**Records shown**
*** Begin section ***
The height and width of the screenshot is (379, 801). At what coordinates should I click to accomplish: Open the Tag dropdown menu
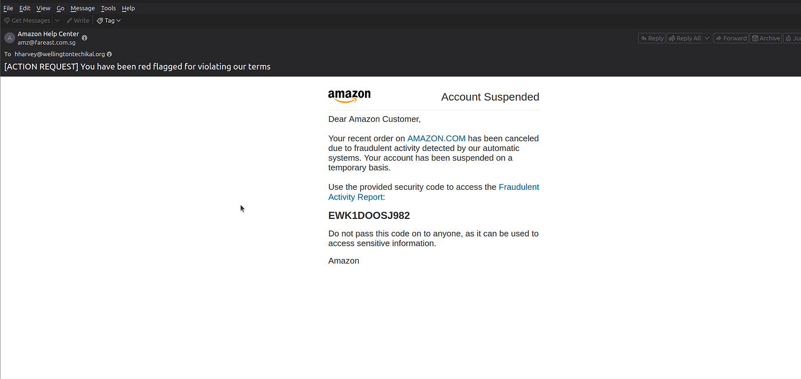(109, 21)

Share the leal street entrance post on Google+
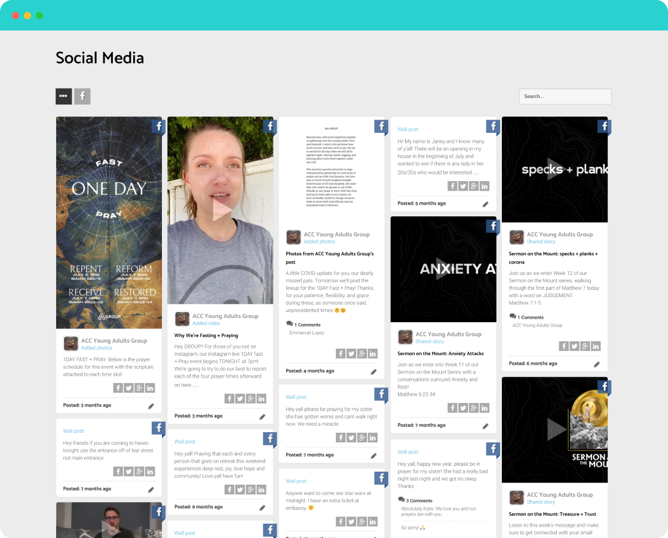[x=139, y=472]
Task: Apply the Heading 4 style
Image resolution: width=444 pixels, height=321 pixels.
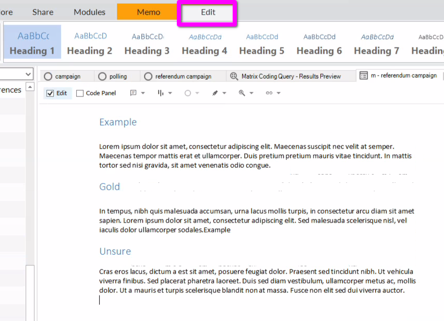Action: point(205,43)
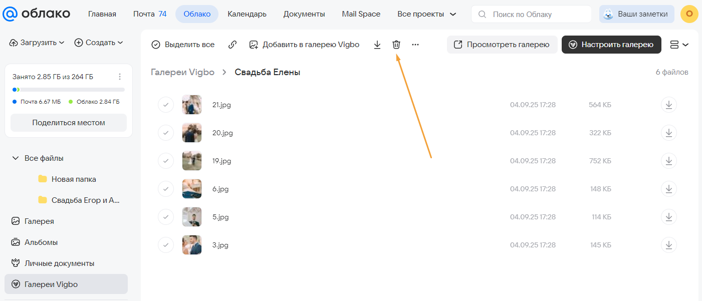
*** End section ***
*** Begin section ***
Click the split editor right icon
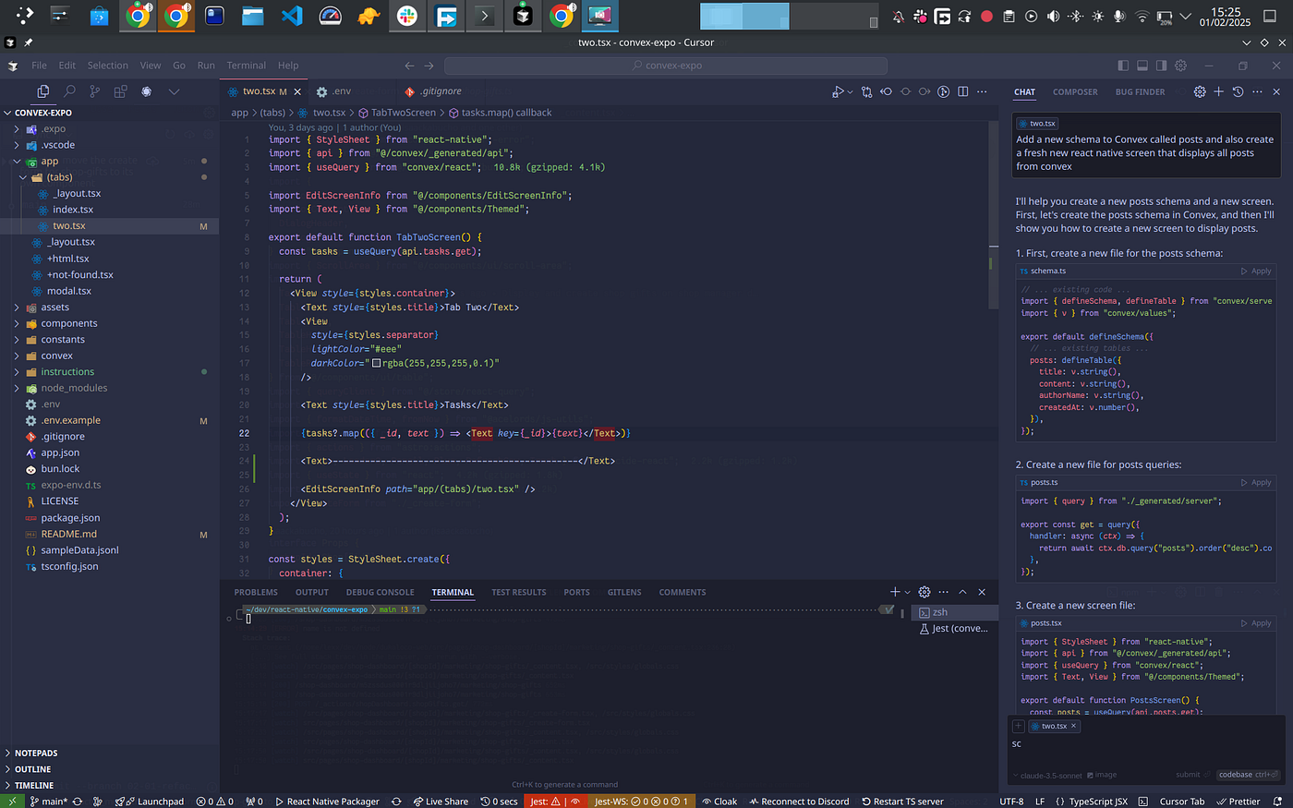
*** End section ***
*** Begin section ***
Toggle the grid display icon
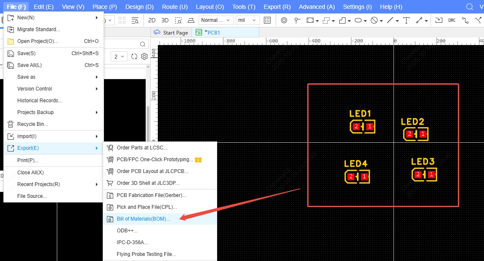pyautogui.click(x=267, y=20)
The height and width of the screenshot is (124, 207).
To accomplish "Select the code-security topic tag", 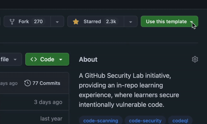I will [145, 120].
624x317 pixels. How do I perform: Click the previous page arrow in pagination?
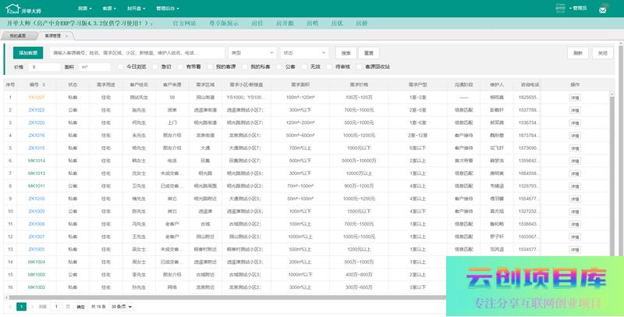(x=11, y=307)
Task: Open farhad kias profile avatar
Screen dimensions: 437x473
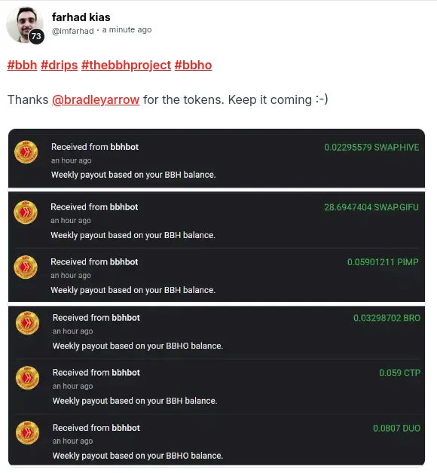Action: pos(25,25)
*** End section ***
**Your objective**
Filter the entries down to the lines containing "Task". Copy each of those lines.

**Your response**
Task: Apply the Heading 4 style
Task: Open farhad kias profile avatar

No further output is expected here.